W Związku Radzieckim nie było żółtej prasy, nie mówiąc już o Internecie. W tym czasie istniały jednak miejskie legendy. Ludzie wierzyli w dość przerażające rzeczy - może mieli ku temu wszelkie powody.
Ponure historie opowiadano sobie ustnie, wierszami i szeptem w kuchni. Ktoś gdzieś usłyszał strzępki informacji, poszła dalej - naprawdę uszkodzony telefon.
Jednak niektóre historie miały pewne podstawy. Na przykład prawdą okazała się rozpowszechniona legenda, że martwego szczura znaleziono w ogromnej beczce kwasu chlebowego: w 1974 r. Podobny incydent wydarzył się w Pietrozawodsku. Oczywiście sprawę szybko uciszono.

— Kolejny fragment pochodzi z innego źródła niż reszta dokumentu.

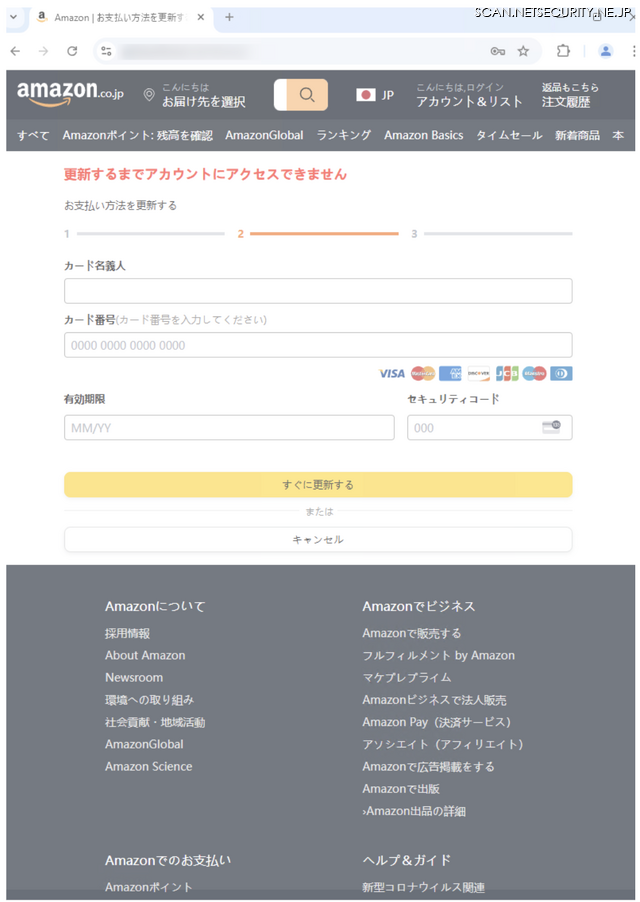
Task: Open the About Amazon footer link
Action: 145,655
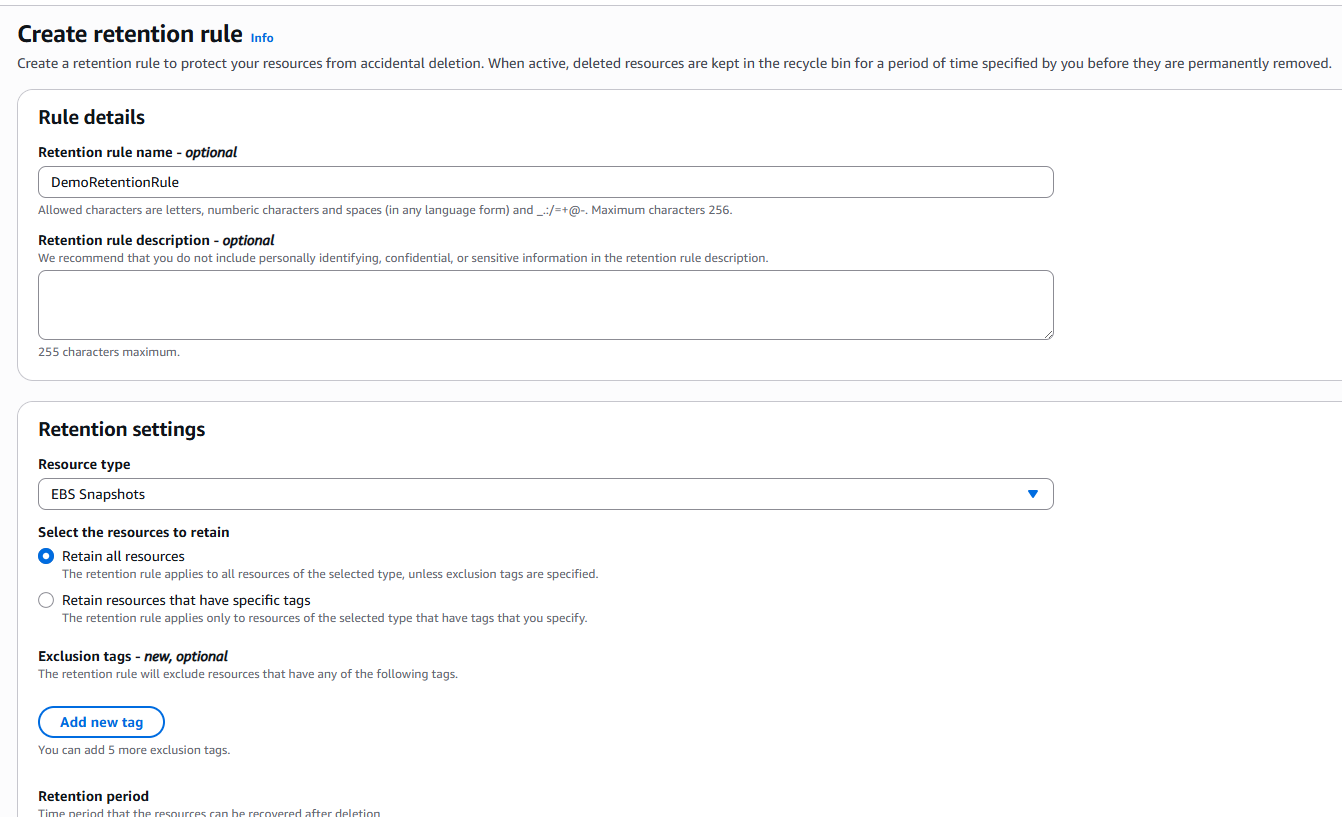Click the 5 more exclusion tags hint

point(134,750)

Inne przypominają współczesne horrory. Ludzie chętnie wierzyli w dzikie historie o zamurowaniu skazańców w filarach mostów na placach budowy BAM, rzekomo w celu jakiegoś satanistycznego rytuału.
Los Gagarina jest nadal przedmiotem dyskusji teoretyków spiskowych. Nikt nie chciał wierzyć w śmierć bohatera-kosmonauty: był (jakby) widziany w szpitalu psychiatrycznym, gdzie pilot nie mógł znieść tego, co zobaczył w kosmosie.
Najpopularniejsze legendy w tamtym czasie można zobaczyć na wideo:
Film promocyjny:
Jednak wszystkich tych wymyślonych historii nie da się porównać z prawdziwymi tajemnicami ukrytymi w archiwach KGB. Właśnie nad tym jest naprawdę wiele do przemyślenia.